An unguarded access point
During the four-month investigation by watchTowr researchers managed to assume control of roughly 150 neglected AWS S3 buckets belonging to a range of users, including Fortune 500 corporations, government agencies, academic institutions, and cybersecurity firms. These abandoned cloud assets were still being queried via millions of HTTP requests. Legitimate organizations and systems sought critical resources such as software updates, unsigned virtual machines, JavaScript files, and server configurations. During two months, more than 8 million such calls were recorded.
The implications are staggering: These requests could have easily been manipulated by bad actors to deliver malware, collect sensitive information, or even orchestrate large-scale supply chain attacks. WatchTowr warned that breaches of this magnitude could surpass the infamous 2020 SolarWinds attack in scale and impact. Among the incidents uncovered by watchTowr are several alarming examples:
- Abandoned S3 buckets tied to SSL VPN appliance vendors were discovered to be still serving deployment templates and configurations.
- An older GitHub commit from 2015 exposed an S3 bucket linked to a popular open source WebAssembly compiler.
- Researchers uncovered systems pulling virtual machine images from abandoned resources.
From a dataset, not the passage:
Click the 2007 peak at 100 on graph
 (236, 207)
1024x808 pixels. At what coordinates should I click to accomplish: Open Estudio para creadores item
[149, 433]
A minor oversight with major consequences
Entities attempting to communicate with these abandoned assets include government organizations (such as NASA and state agencies in the United States), military networks, Fortune 100 companies, major banks, and universities. The fact that these large organizations were still relying on mismanaged or forgotten resources is a testament to the pervasive nature of this oversight.